2 NOTE When referenced, an object may be interpreted as having a particular type; see 6.3.2.1.

and (7.22.3 Memory management functions)

1 The order and contiguity of storage allocated by successive calls to the aligned_alloc, calloc, malloc, and realloc functions is unspecified. The pointer returned if the allocation succeeds is suitably aligned so that it may be assigned to a pointer to any type of object with a fundamental alignment requirement and then used to access such an object or an array of such objects in the space allocated (until the space is explicitly deallocated).

also this quote will be useful here (6.2.5 Types)

20 Any number of derived types can be constructed from the object and function types, as follows:

— An array type describes a contiguously allocated nonempty set of objects with a particular member object type, called the element type. The element type shall be complete whenever the array type is specified. Array types are characterized by their element type and by the number of elements in the array. An array type is said to be derived from its element type, and if its element type is T, the array type is sometimes called ‘‘array of T’’. The construction of an array type from an element type is called ‘‘array type derivation’’.

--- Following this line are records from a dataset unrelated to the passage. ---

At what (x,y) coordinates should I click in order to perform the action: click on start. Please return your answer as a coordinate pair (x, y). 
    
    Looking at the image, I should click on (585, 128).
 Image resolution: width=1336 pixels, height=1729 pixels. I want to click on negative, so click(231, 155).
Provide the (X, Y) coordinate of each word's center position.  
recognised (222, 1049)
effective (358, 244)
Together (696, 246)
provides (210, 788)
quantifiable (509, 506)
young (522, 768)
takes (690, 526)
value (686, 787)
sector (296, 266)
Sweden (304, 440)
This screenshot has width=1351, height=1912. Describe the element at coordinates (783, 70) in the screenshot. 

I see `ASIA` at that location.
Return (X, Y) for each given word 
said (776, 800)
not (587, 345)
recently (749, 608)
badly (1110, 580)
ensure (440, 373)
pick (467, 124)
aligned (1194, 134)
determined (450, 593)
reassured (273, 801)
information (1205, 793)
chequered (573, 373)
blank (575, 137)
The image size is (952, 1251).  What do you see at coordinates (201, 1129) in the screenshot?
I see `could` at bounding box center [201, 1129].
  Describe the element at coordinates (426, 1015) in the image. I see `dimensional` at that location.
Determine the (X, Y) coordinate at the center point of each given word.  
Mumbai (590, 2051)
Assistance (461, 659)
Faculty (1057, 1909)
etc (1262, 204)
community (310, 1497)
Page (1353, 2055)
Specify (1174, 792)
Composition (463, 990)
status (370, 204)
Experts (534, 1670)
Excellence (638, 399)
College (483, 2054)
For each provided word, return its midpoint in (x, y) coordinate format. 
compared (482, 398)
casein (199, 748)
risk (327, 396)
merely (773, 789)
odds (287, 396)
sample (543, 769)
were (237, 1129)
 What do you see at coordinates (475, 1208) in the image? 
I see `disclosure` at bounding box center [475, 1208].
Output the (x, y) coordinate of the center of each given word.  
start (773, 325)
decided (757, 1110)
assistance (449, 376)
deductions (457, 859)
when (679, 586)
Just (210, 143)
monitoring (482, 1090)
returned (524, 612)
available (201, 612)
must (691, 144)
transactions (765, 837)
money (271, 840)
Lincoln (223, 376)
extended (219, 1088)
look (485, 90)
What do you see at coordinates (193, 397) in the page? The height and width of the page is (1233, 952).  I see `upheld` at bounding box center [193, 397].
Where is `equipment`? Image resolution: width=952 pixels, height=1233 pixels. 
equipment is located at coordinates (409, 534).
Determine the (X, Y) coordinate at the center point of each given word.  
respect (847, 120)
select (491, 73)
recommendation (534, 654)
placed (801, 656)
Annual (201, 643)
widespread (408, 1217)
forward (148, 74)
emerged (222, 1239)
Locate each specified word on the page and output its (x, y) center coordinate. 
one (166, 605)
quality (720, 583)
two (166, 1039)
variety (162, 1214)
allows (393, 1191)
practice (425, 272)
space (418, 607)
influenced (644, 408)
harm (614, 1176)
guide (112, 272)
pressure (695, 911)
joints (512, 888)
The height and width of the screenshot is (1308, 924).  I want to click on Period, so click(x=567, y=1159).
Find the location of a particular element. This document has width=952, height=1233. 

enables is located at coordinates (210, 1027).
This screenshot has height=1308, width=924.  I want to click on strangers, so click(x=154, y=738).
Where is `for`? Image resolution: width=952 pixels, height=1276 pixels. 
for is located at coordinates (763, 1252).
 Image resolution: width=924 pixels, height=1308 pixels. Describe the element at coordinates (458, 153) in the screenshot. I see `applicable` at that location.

and at last *6.5.6 Additive operators)

8 When an expression that has integer type is added to or subtracted from a pointer, the result has the type of the pointer operand. If the pointer operand points to an element of an array object, and the array is large enough, the result points to an element offset from the original element such that the difference of the subscripts of the resulting and original array elements equals the integer expression. In other words, if the expression P points to the i-th element of an array object, the expressions (P)+N (equivalently, N+(P)) and (P)-N (where N has the value n) point to, respectively, the i+n-th and i−n-th elements of the array object, provided they exist. Moreover, if the expression P points to the last element of an array object, the expression (P)+1 points one past the last element of the array object, and if the expression Q points one past the last element of an array object, the expression (Q)-1 points to the last element of the array object. If both the pointer operand and the result point to elements of the same array object, or one past the last element of the array object, the evaluation shall not produce an overflow; otherwise, the behavior is undefined. If the result points one past the last element of the array object, it shall not be used as the operand of a unary * operator that is evaluated.